I have no intention of trying this out, I just need some answers. I’m a confused old man who no longer understands what is happening around him. Eating ass? Crude internet hoax or real thing? I need answers. .
Guys, you’re missing the point here. Collectively, we are all eating ass all the time. There are poop particles splattered all over everything. For example, The ocean is full of shit from animals and our own shit yet we scarf down lobsters and pay the full market rate to eat our own shit at top dollar prices. Talk about egotistical lol
This is hilarious. I never thought about it that way. We are indeed paying market rate to eat our own shit. What a time to be alive.
If you’ve never taken a shit in the ocean you are truly missing out
Gotta love a good aquadeuce
As a nurse I can tell you that I have absolutely had patients with weird raspy facial infections from doing this. The worst part is that they don’t come up with half assed excuses, they straight up admit it.
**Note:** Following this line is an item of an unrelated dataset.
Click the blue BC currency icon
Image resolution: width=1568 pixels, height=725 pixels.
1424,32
I am not against a little anal play but please dear God keep your mouth up front.
half assed I see what you did there
This is something I could get behind.
Literally
Rashy* not raspy.
I imagined an infection with a smoker’s voice
Hahah I’m sure that’s not out of the question
Nurse Jackie!
Why do people climb mountains? Why do people run marathons? Why do people do drugs? Live life for the experiences and life is too short not to eat ass.
Eating ass is technically cheaper than an 8 ball
The rush you get from eating ass is pretty similar too
I am
Those girls really want that $1000-$5000 per day, huh?
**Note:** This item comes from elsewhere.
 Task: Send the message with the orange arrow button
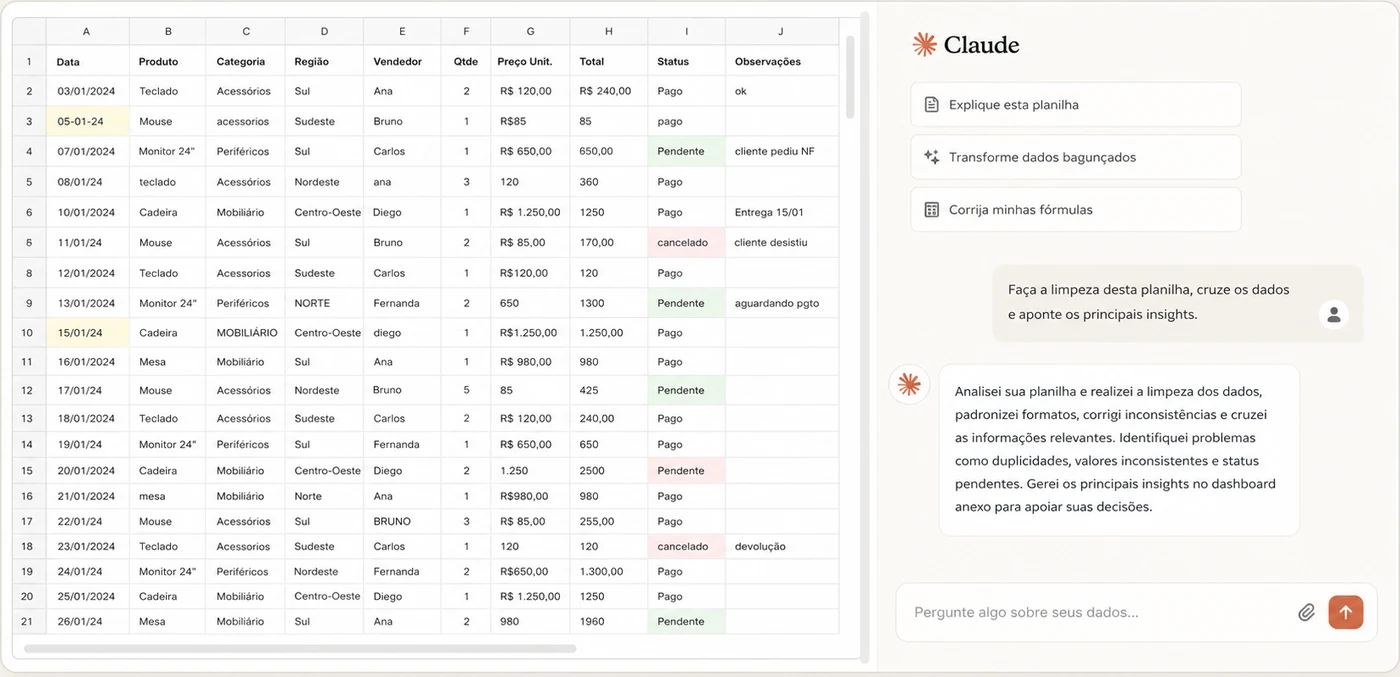(1345, 612)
ASU tuition can be pricey, they don’t have a choice
Associates degrees in hospitality aren’t free.
One of our couple friends tried to convince us this is the move in the bedroom. They’re weird, eating ass is gross, and everyone should be grateful they’re having sex not trying to guess what someone had for dinner the night before with their tongue.
As long as your partner is clean, its 100% the move…for giving and receiving.
Maybe I’m weird for liking it – but my sex life is pretty stellar.
I consider mine stellar as well, mainly because I don’t have my tongue in a poop chute every night
Ms. Emme is 100% correct here 19th! Especially with a partner you love when you’re both fresh out of the shower. It’s a relaxing and sensual bonding experience.
Post-Nair sup?
Where am I in the ‘sup line?
I would also like to throw in a “Sup?” for your consideration
Ay let me holla at ya girl
I’m with 19th I just can’t see myself ever going there.
Agree with Ms. Emme. Not with a random, but someone you are *dating*. If she asks, the answer is yes.
I’m with you on this. If your partner takes care of themselves and is healthy, it’s a strong move.
Congrats on the sex
Bite the pillow, I’m going in dry
Mildly rapey, 10/10 have done though
Proudly admitting to being “rapey” (more commonly known to many as being a rapist) is by far the grossest sexual act you can commit.
Hey its the return of the fun police.
Oh sorry to interrupt your fun. What’s more fun than sexual assault?
CHILL
You have the option like everyone else here to not comment on stuff that you do not agree with. Slightly ironic that your username is IDontCare, when you seem to voice your opinion on subjects that you care about.
Eat that ass til the cows come home.
Pulitzer Prize worthy comment
”Tis the SZN
So far as I’m concerned, no one should ever be that close to my asshole. Not so much because I think it’s weird, just that I know what kinds of stuff has come out of there and I think it’s only fair to spare them from that. Call me crazy.